## Activity
For each line of the data below that contains "Expand", return that line.

*** Dataset excerpts ***

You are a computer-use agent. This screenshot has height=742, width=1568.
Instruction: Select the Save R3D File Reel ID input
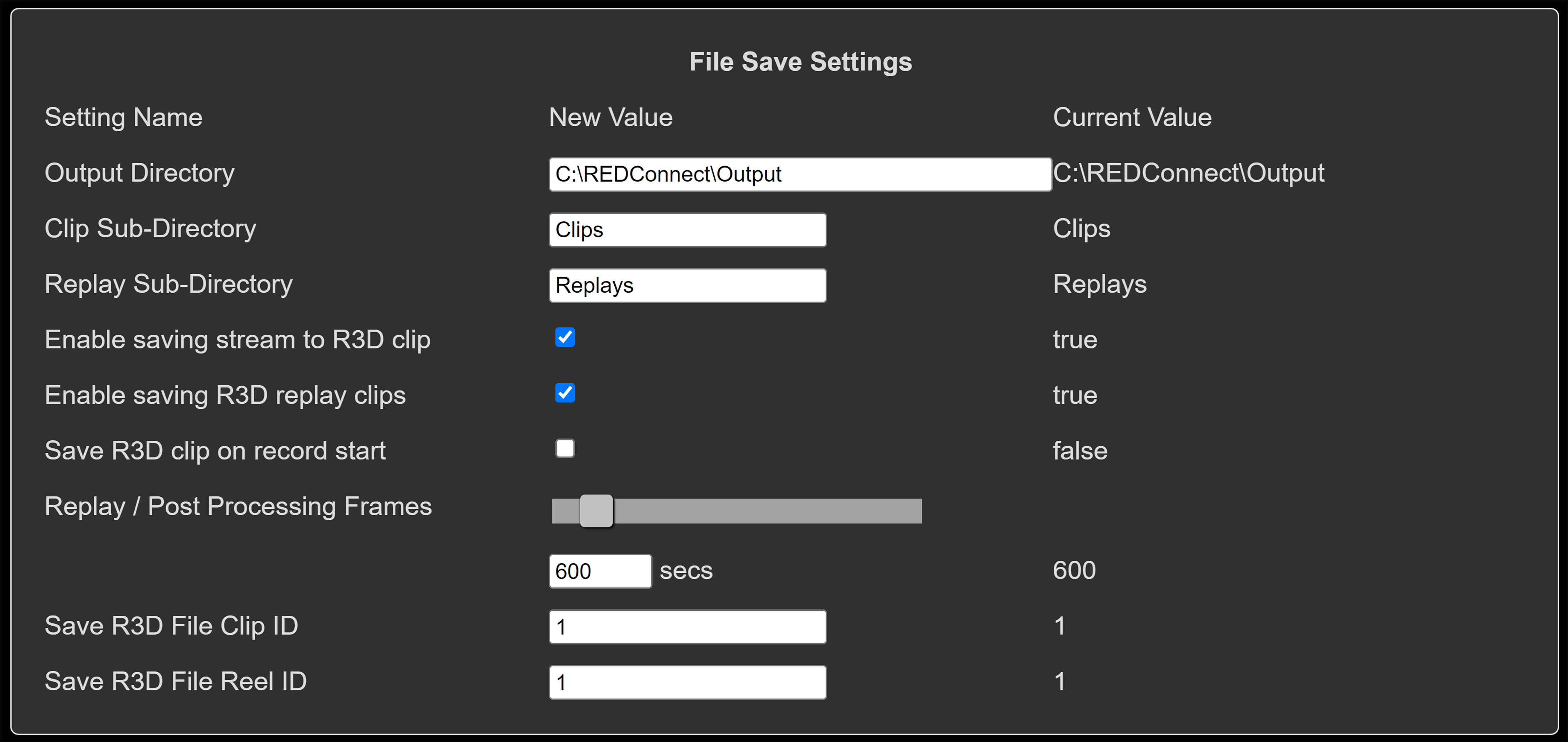(687, 682)
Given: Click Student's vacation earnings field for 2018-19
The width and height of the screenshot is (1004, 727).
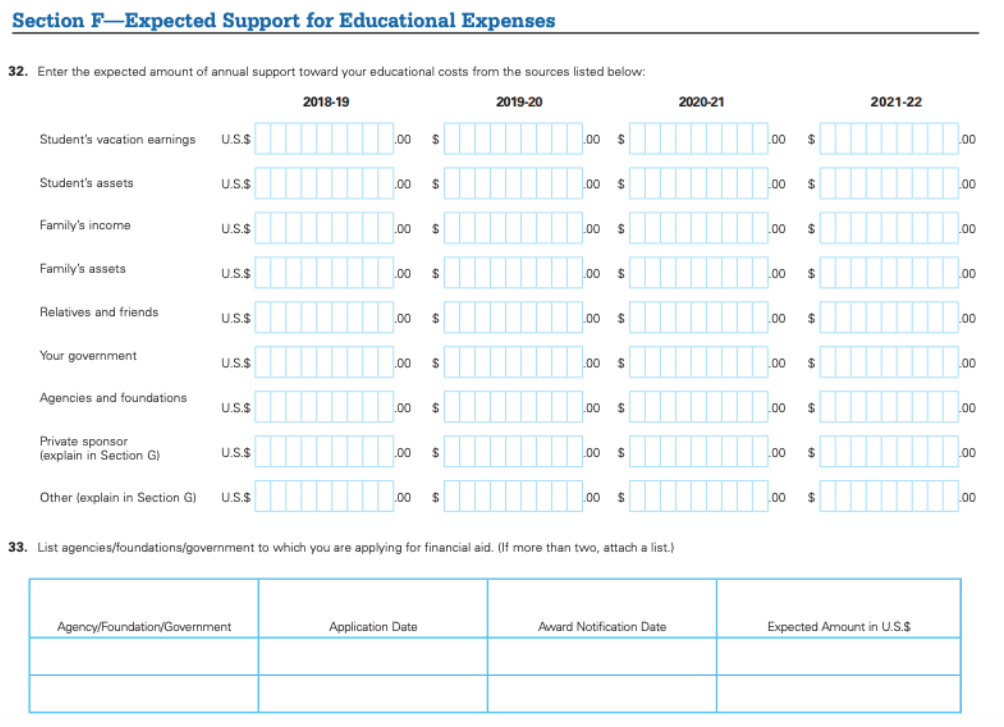Looking at the screenshot, I should [324, 140].
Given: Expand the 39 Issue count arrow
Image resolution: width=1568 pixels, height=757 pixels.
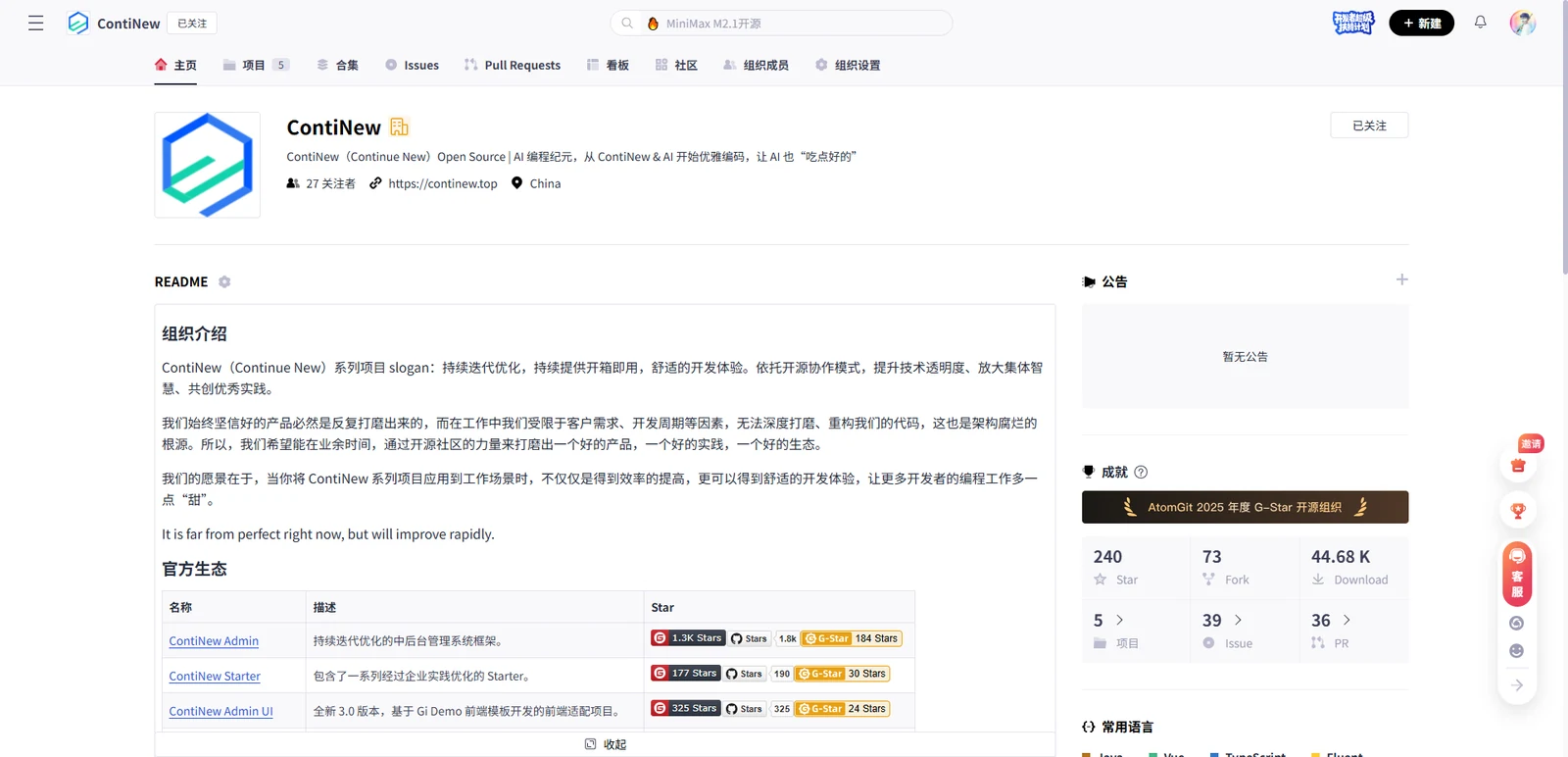Looking at the screenshot, I should click(x=1238, y=620).
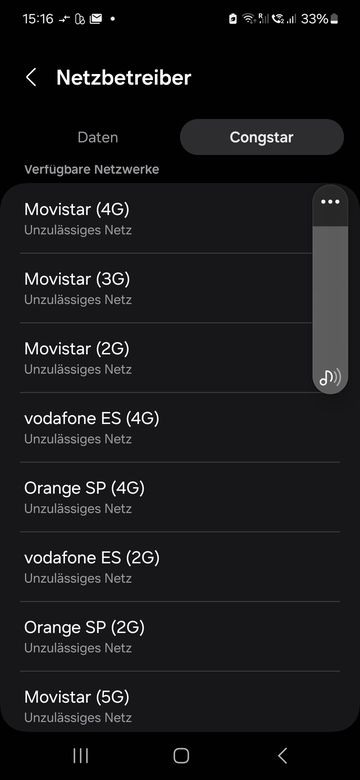Screen dimensions: 360x780
Task: Select Orange SP (4G) network
Action: (180, 497)
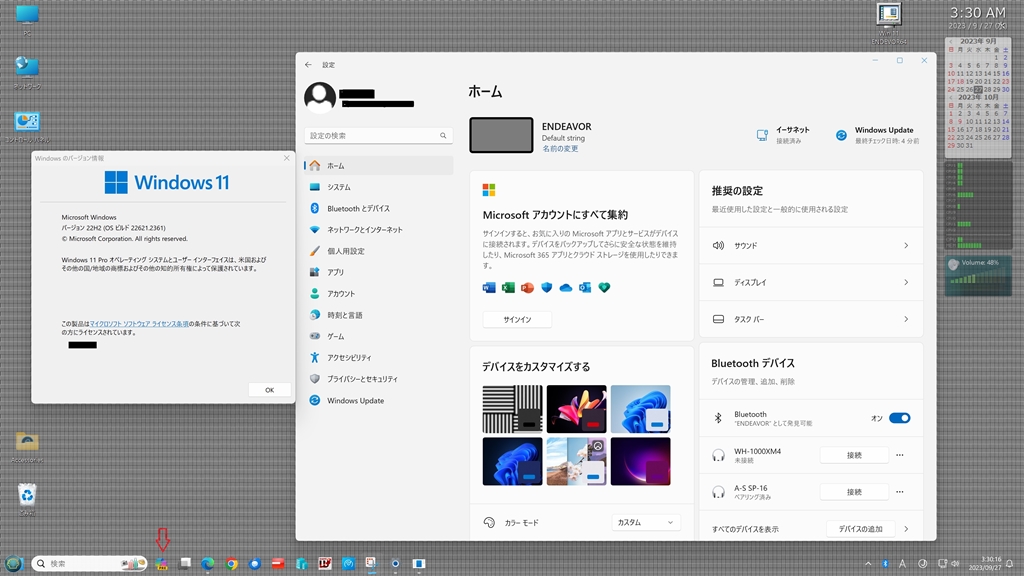The image size is (1024, 576).
Task: Choose the black-and-white striped theme thumbnail
Action: [x=512, y=408]
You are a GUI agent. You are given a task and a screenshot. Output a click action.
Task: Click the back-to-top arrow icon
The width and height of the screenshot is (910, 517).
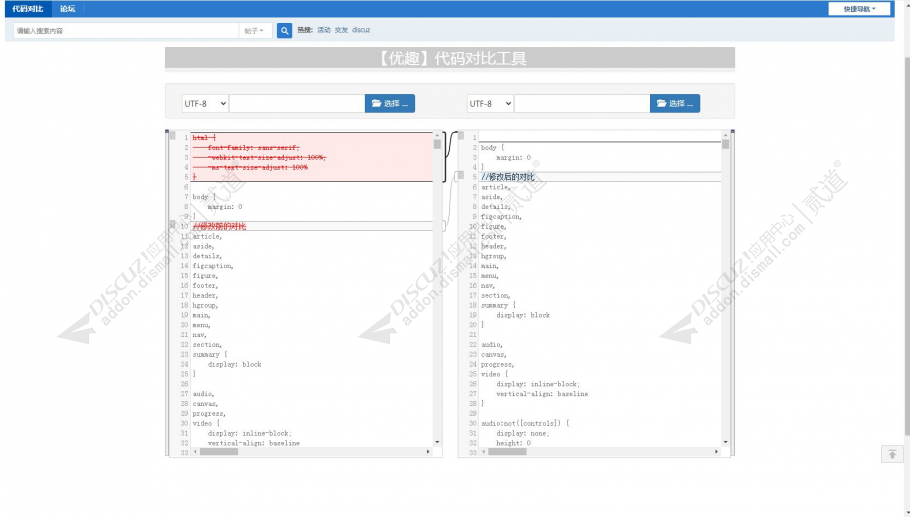891,454
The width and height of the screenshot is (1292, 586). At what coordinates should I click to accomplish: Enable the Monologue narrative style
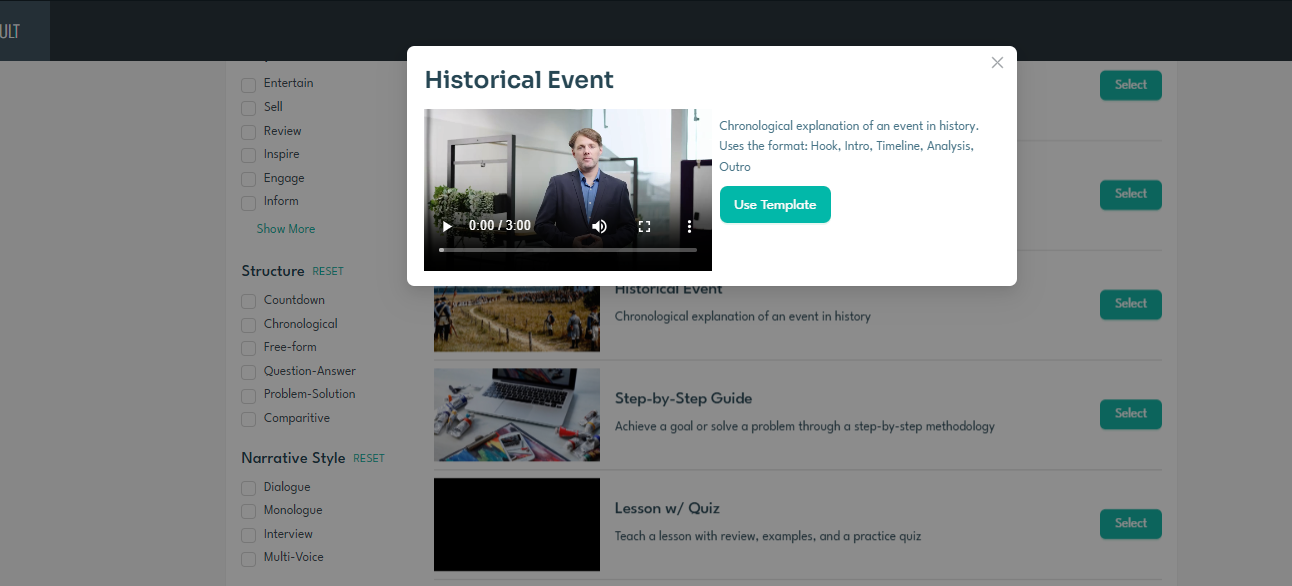point(249,511)
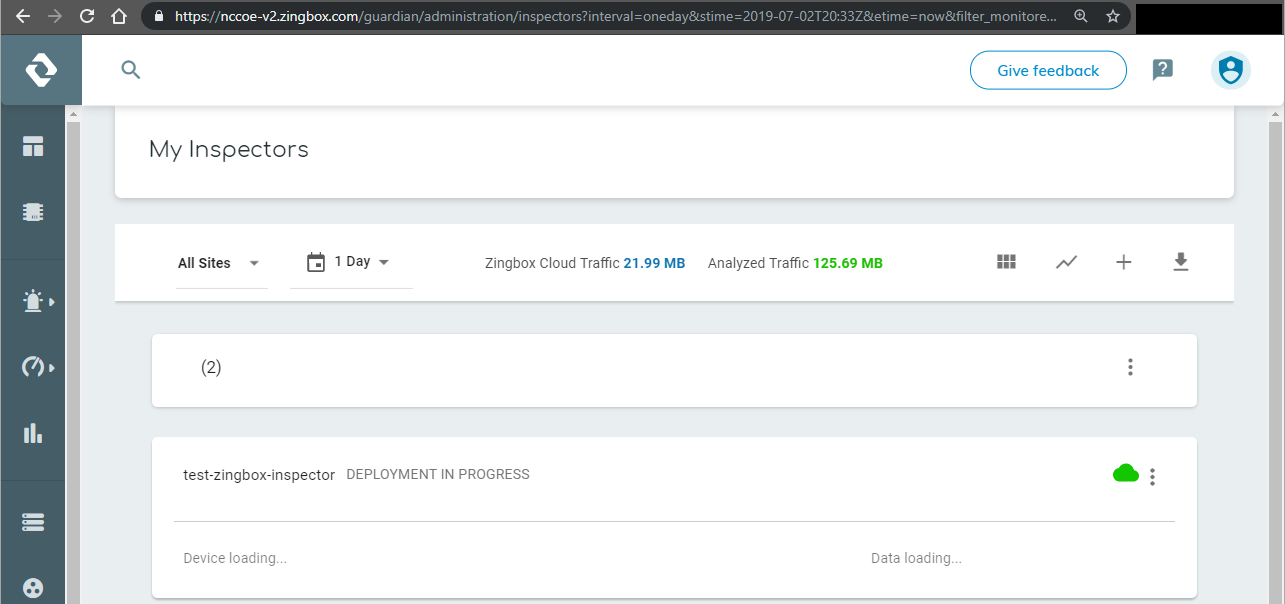
Task: Switch to grid view of inspectors
Action: pyautogui.click(x=1006, y=262)
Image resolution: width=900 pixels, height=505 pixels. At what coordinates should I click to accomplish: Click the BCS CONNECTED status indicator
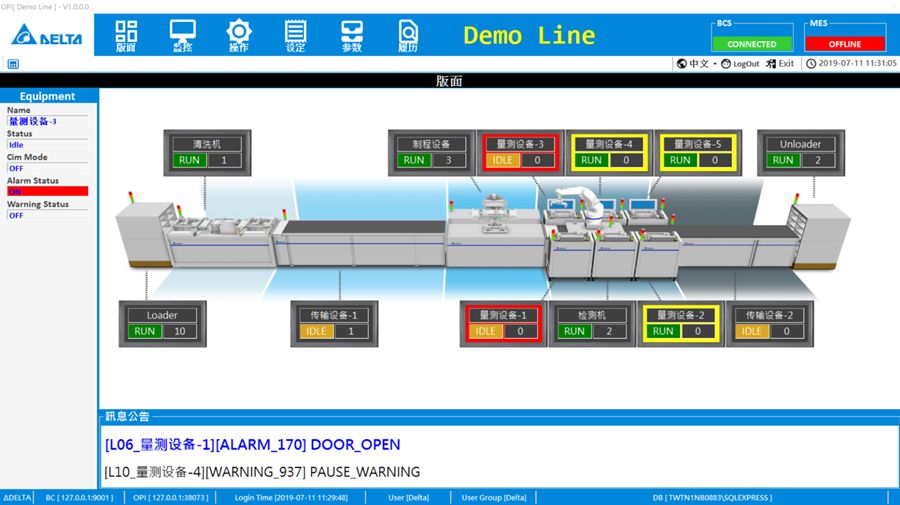point(751,44)
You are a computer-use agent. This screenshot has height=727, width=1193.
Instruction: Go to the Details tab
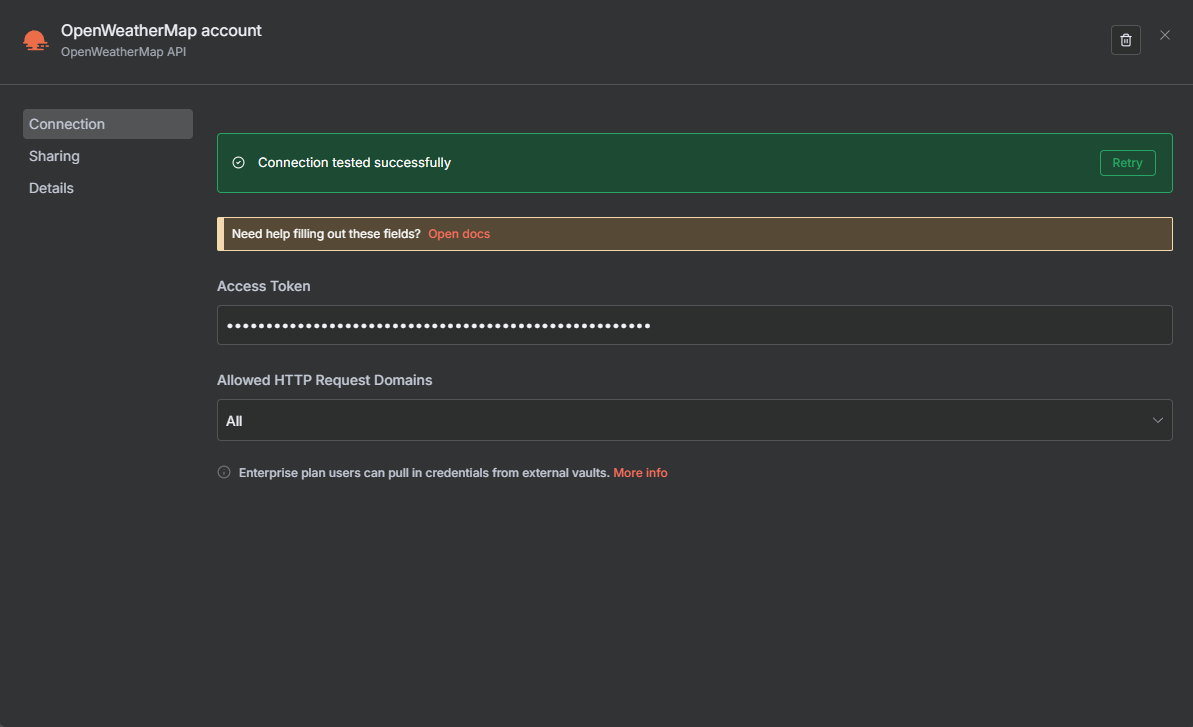pyautogui.click(x=51, y=188)
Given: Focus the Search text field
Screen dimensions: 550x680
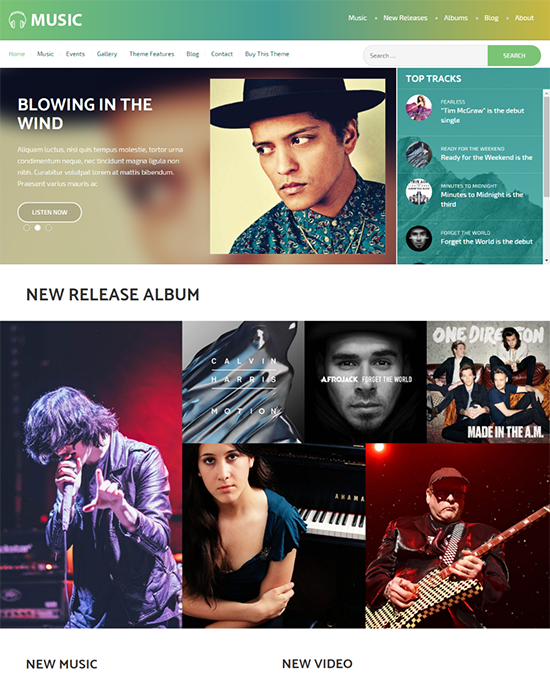Looking at the screenshot, I should coord(425,56).
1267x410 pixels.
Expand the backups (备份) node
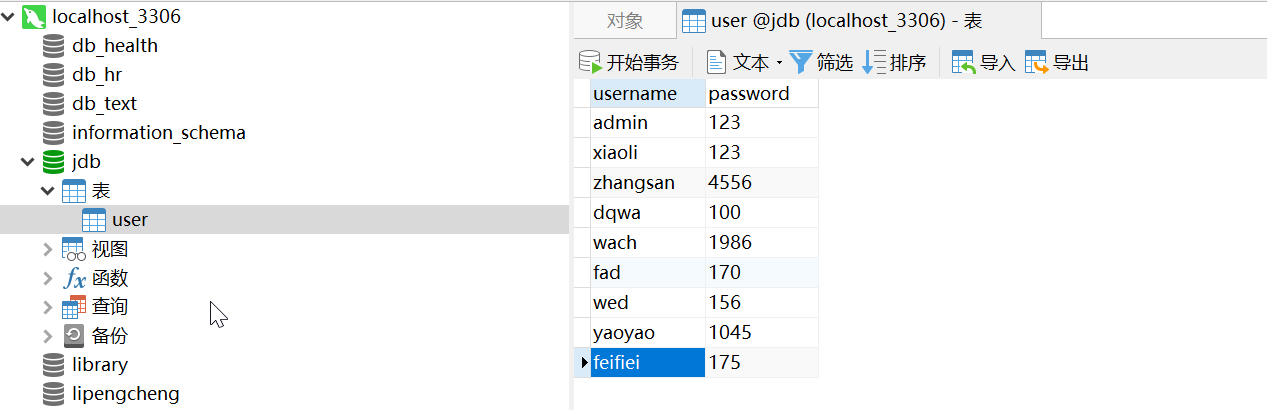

*** End of Dataset excerpts ***

## Exercise answer
Given: Expand the 39 Issue count arrow
Expand the backups (备份) node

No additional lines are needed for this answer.